▶ **Task description**:
Each record that follows is to be reproduced verbatim.

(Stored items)
# # # #
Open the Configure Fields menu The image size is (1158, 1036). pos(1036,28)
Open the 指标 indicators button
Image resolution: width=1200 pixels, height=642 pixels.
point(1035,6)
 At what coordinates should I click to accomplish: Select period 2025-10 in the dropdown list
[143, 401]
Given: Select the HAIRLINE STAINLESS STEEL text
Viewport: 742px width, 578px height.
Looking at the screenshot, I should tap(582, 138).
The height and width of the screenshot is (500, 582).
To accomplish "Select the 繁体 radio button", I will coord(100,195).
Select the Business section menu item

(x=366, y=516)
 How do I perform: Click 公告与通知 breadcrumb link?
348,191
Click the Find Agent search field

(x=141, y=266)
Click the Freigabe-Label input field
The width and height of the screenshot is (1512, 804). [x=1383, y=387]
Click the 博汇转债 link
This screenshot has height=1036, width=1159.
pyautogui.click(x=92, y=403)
# # # #
▶ **Answer space**:
Open the Configure Fields menu The image size is (1158, 1036). pos(1036,28)
Open the 指标 indicators button
Image resolution: width=1200 pixels, height=642 pixels.
point(1035,6)
 At what coordinates should I click to accomplish: Select period 2025-10 in the dropdown list
[143, 401]
Given: Select the HAIRLINE STAINLESS STEEL text
Viewport: 742px width, 578px height.
Looking at the screenshot, I should tap(582, 138).
The height and width of the screenshot is (500, 582).
To accomplish "Select the 繁体 radio button", I will coord(100,195).
Select the Business section menu item

(x=366, y=516)
 How do I perform: Click 公告与通知 breadcrumb link?
348,191
Click the Find Agent search field

(x=141, y=266)
Click the Freigabe-Label input field
The width and height of the screenshot is (1512, 804). [x=1383, y=387]
Click the 博汇转债 link
This screenshot has height=1036, width=1159.
pyautogui.click(x=92, y=403)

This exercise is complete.